Can We "DIY" Health Insurance Reimbursement?To compliantly reimburse employees for health insurance premiums, employers often choose to use a Healthcare Reimbursement Plan (HRP). With an HRP, employers can customize a plan that fits their company’s needs while ensuring compliance with federal requirements. However, we are often asked, “Can we do this ourselves?” The answer is, technically yes. However, the compliance requirements for health insurance reimbursement can be difficult to navigate and cause unnecessary administrative burdens.

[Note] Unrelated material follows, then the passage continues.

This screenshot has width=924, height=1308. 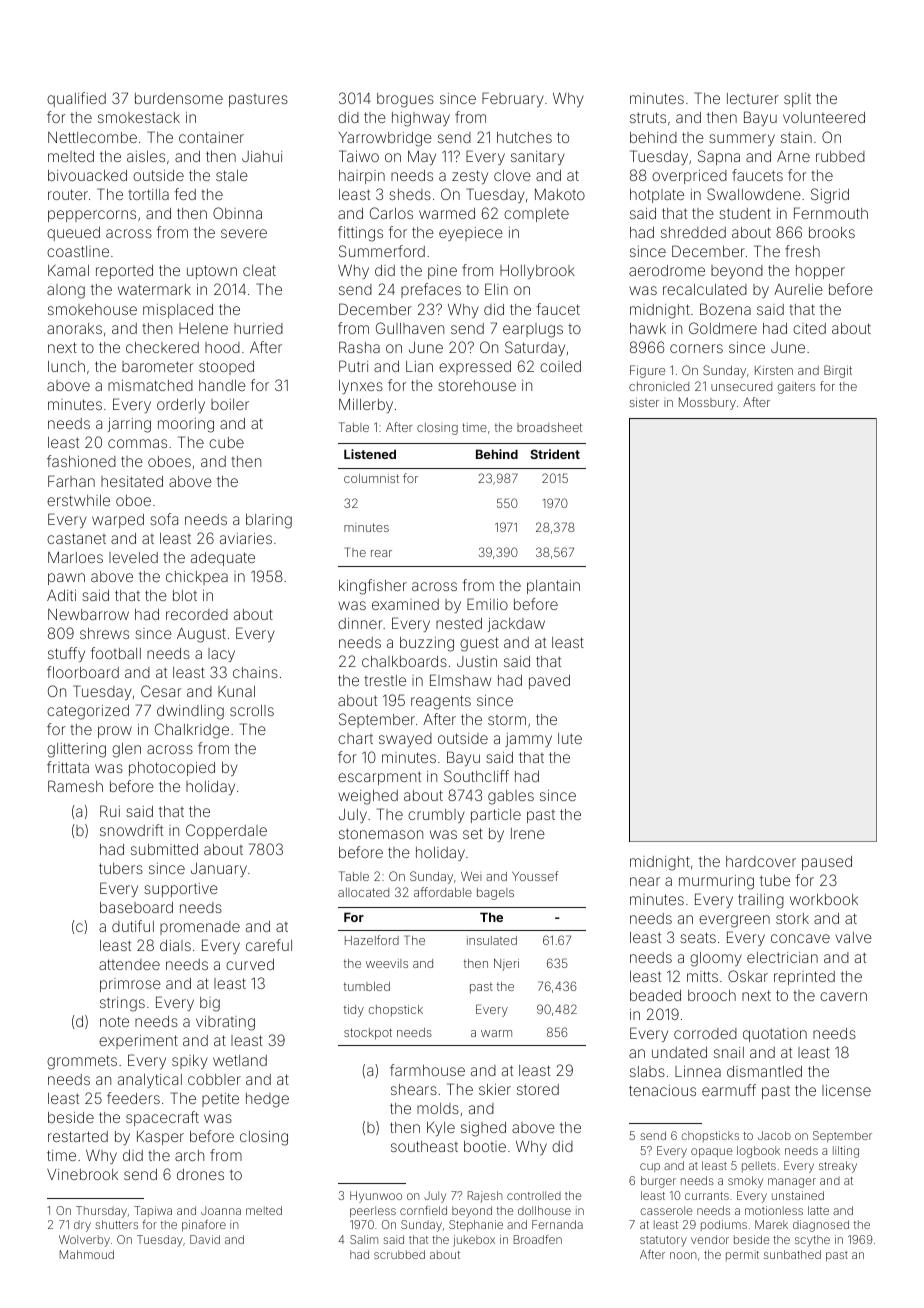 What do you see at coordinates (797, 100) in the screenshot?
I see `split` at bounding box center [797, 100].
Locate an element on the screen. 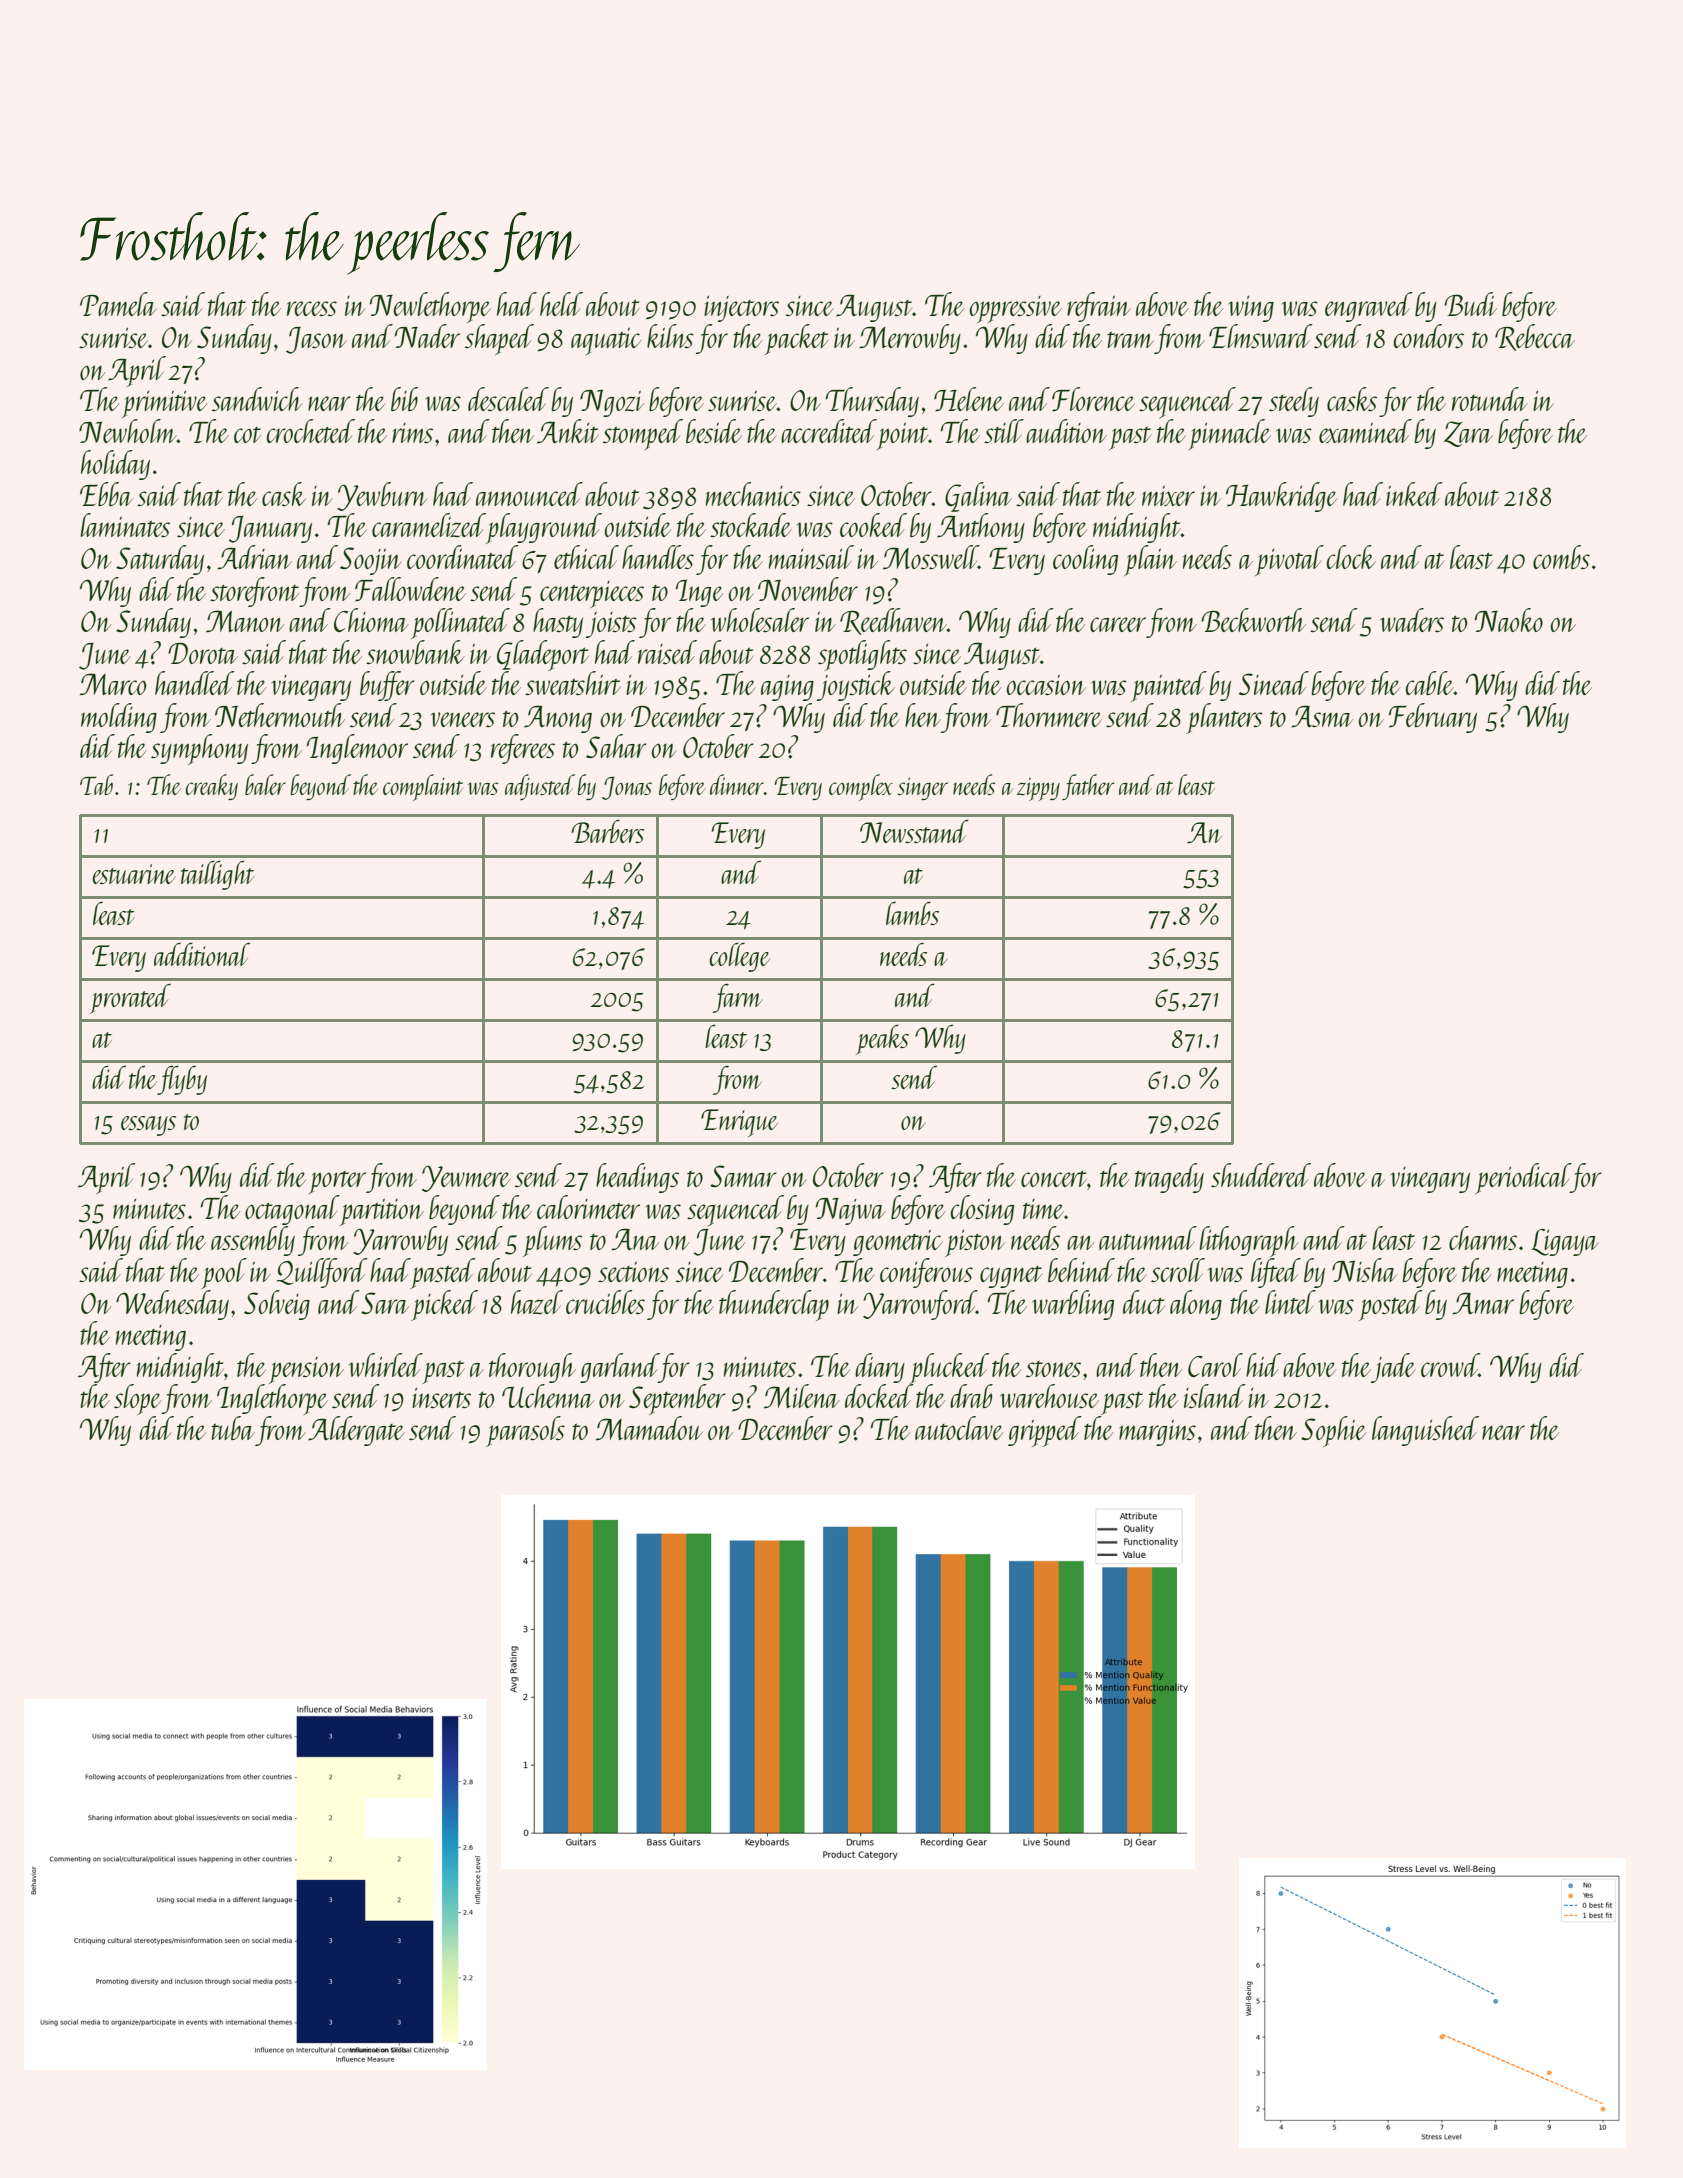 This screenshot has height=2178, width=1683. sections is located at coordinates (633, 1271).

If a company does choose to “Do It Yourself” and self-administer health insurance reimbursement, health reimbursement software provides assurance in the following areas.

Plan Design

When designing a tax advantaged reimbursement plan, it must comply with the Internal Revenue Code while also satisfying the Affordable Care Act’s “Market Reforms.” Here’s how an HRP plan design complies:

Internal Revenue Code

Designed under Internal Revenue Code (IRC) § 105, an HRP allows employers to reimburse employees for their qualified medical expenses, as defined by IRC § 213(d). This includes health insurance premiums and certain preventive services.  

Affordable Care Act

The application of the Affordable Care Act (ACA) provided additional requirements for group health plans, including § 105 plan designs. These requirements, known as the “Market Reforms,” prohibit both lifetime and annual limits on essential health benefits and require certain preventive services to be covered without cost-sharing. An HRP complies with these requirements by only allowing reimbursement for health insurance premiums (not an essential health benefit), and certain preventive services (without cost-sharing).

Administration

When administering a reimbursement plan, considerations must be made to ensure compliance with certain requirements enforced by ACA, ERISA, HIPAA, and COBRA. Using an HRP software, such as ZaneHealth, allows administrative compliance without extensive training or dedicated time requirements. Here are some ways that using software accounts for these administrative requirements:

Affordable Care Act

In addition to the Market Reforms addressing plan design, ACA requirements provide group health plans with administrative guidelines. To ensure administrative compliance with ACA, an HRP allows:

  • Waiting periods for new hires, up to 90 days

  • Mid-year plan modifications with a provided 60 day Notice of Material Modification

  • Internal and external claims appeal processes

  • Dependent eligibility until child reaches age of 26

ERISA

The Employee Retirement Income Security Act (ERISA) establishes fair and equal treatment requirements for employee benefit plans. An HRP supports these, among other ERISA requirements, by preventing discrimination within groups of similarly situated individuals.

HIPAA

Reimbursement plans are generally governed by HIPAA Privacy Rules. When verifying an employee’s proof of payment for qualified medical expenses, the person or entity processing the reimbursement will be exposed to Protected Health Information (PHI) that is required to be held confidential under HIPAA. To comply, HRP software manages all reimbursement requests so the employer is not exposed to PHI.

COBRA

Reimbursement plans with 20 or more participants are generally subject to COBRA. These employers must give terminated employees the option to continue their participation in the reimbursement plan for a period after employment has ended. HRP software provides easy access to all required COBRA notices.

Plan Documents

Lastly, the discussed plan design and administrative considerations must be supported by formal Plan Documents. The respective documents are required by the Internal Revenue Service (IRS), ERISA, and ACA. These are intended to describe the terms and conditions related to the operation and administration of the reimbursement plan. HRP software provides employers with a customized HRP Plan Document, Summary of Benefits and Coverage (SBC) and a Summary Plan Description (SPD). Without these documents, the employer risks operating the dreaded Employer Payment Plan.

Conclusion

As you can see by the lengthy sampling of requirements, using software to DIY a reimbursement program can be a wise decision. Although technically possible to self-administer, the compliance requirements are complex and difficult to navigate, resulting in unnecessary administrative time and burden.